# Tank Dimensions-75G



## trduck (Feb 22, 2017)

I'm looking at 75 gallon tank options. Both are 48 wide. The difference is the height and depth (front to back). So 48X18X21 vs. 48X15X24. My thought is to go with the 48X18X21. I plan to have a Mbuna tank. Any feedback or am I overthinking this one?


----------



## Cyphound (Oct 20, 2014)

Your right.


----------



## Old Newbie (Feb 18, 2017)

trduck said:


> I'm looking at 75 gallon tank options. Both are 48 wide. The difference is the height and depth (front to back). So 48X18X21 vs. 48X15X24. My thought is to go with the 48X18X21. I plan to have a Mbuna tank. Any feedback or am I overthinking this one?

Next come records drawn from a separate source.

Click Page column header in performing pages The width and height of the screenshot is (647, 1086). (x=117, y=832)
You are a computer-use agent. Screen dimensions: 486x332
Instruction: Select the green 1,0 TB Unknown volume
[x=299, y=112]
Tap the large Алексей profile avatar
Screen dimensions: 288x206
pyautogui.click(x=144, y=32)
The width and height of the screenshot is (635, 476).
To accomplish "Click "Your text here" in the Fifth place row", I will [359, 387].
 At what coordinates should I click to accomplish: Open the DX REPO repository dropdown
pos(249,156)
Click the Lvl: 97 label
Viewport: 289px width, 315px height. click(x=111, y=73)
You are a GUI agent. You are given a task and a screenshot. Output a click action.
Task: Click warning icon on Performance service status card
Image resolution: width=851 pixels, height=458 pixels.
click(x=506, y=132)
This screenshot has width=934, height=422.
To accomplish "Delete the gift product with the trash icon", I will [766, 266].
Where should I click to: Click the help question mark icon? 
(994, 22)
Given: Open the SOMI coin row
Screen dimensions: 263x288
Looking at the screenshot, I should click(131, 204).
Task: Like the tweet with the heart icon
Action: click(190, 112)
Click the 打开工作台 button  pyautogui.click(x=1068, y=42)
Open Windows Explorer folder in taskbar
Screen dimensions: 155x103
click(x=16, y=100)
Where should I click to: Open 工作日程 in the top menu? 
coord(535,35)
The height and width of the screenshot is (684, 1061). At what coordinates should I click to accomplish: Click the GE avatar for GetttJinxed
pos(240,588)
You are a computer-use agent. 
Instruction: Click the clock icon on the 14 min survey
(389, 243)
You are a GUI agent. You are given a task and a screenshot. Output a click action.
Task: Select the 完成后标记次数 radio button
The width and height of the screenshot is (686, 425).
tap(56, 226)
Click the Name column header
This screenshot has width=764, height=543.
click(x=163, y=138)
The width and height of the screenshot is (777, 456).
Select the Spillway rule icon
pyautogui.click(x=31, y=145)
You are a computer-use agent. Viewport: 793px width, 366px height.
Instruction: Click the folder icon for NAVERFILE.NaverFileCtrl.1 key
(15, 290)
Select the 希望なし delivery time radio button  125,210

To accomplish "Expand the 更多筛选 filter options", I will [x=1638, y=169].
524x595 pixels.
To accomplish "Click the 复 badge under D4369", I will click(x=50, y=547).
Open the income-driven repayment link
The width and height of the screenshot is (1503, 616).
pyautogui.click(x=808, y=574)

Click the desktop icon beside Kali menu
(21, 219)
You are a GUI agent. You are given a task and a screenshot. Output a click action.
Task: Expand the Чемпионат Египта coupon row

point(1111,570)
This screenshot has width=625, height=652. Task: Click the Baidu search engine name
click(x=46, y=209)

For Mbuna I personally would go with the 48"x18x21; Mbuna don't spend much time high in the water column, at least mine don't. Being 18" wide allows for more rocks on the bottom for them to occupy. I like lots of rocks and my fish seem to as well. I probably have 100 pounds of slate stacked half way up my 75.


----------



## ha77 (Dec 8, 2016)

Definitely the 48"x18" for Mbuna!


----------



## DJRansome (Oct 29, 2005)

True rectangle with maximum footprint (48x18) will give you the most options.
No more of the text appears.